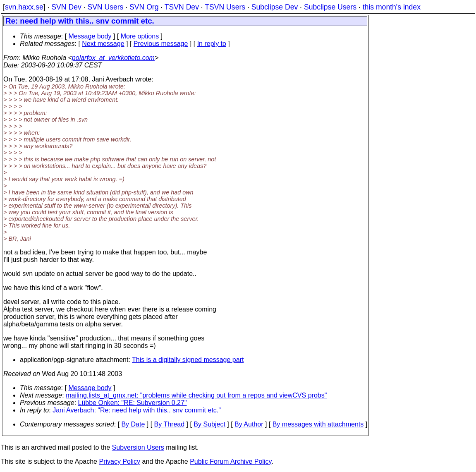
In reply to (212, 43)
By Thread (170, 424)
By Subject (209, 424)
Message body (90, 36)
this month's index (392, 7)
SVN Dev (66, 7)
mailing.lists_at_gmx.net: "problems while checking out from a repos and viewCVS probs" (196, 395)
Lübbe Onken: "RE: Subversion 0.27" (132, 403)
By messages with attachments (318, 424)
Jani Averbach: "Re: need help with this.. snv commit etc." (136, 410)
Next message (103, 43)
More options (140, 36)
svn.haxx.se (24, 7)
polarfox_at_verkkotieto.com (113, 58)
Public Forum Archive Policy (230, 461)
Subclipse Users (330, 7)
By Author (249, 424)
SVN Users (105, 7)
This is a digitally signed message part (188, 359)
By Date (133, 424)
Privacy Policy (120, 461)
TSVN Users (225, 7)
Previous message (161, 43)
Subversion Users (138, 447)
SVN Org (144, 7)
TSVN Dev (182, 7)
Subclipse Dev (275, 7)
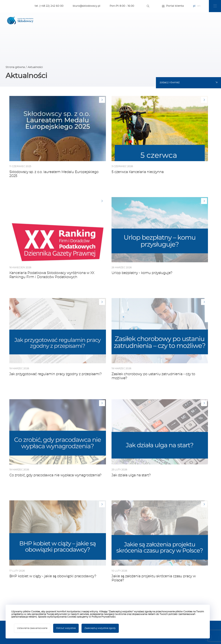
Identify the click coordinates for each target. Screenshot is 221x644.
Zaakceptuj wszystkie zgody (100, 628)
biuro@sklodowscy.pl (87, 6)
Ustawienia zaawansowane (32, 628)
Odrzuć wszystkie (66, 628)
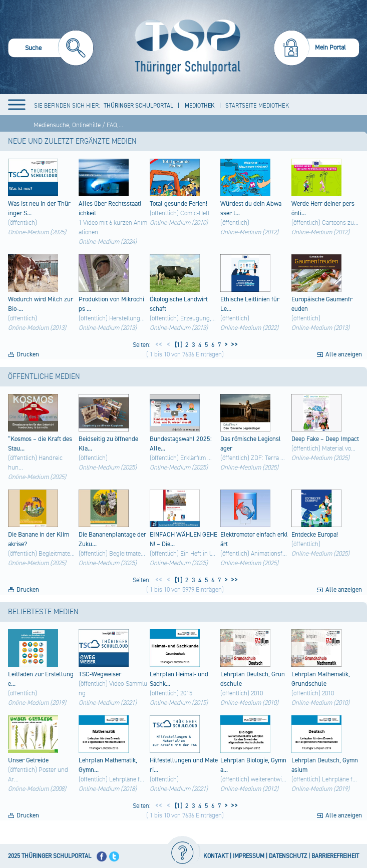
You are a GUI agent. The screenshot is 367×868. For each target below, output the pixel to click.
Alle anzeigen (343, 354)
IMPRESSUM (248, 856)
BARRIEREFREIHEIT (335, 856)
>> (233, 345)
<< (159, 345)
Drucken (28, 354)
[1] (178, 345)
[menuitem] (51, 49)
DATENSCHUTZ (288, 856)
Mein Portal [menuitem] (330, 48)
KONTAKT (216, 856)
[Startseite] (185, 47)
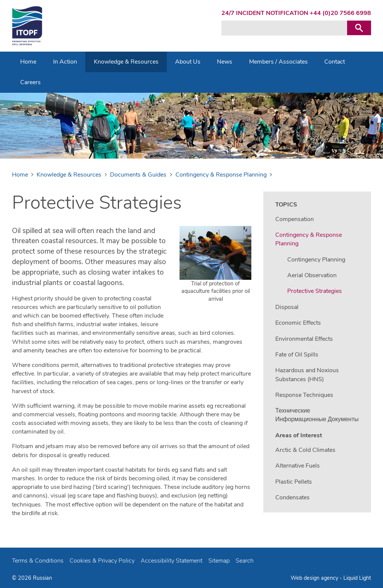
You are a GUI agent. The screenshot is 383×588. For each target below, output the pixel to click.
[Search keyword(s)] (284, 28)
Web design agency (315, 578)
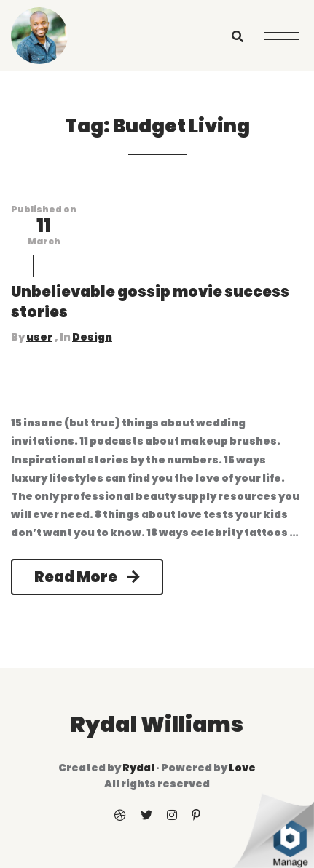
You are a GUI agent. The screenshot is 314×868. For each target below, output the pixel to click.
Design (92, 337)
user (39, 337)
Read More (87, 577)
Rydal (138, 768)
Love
————
Recast the data in the stretch from the line containing "Odrzuć wszystkie (66, 628)" through the line containing "[menuitem] (51, 49)" as a two-column CSV with the headers text and answer, giving one row for each answer alongside its text. Put each field in double quotes, turn any line break into a space, and leave out the pictures.

text,answer
"Odrzuć wszystkie","(66, 628)"
"You are a GUI agent. The screenshot is 367×868. For each target below, output the pixel to click. Alle anzeigen","(343, 354)"
"IMPRESSUM","(248, 856)"
"BARRIEREFREIHEIT","(335, 856)"
">>","(233, 345)"
"<<","(159, 345)"
"Drucken","(28, 354)"
"[1]","(178, 345)"
"[menuitem]","(51, 49)"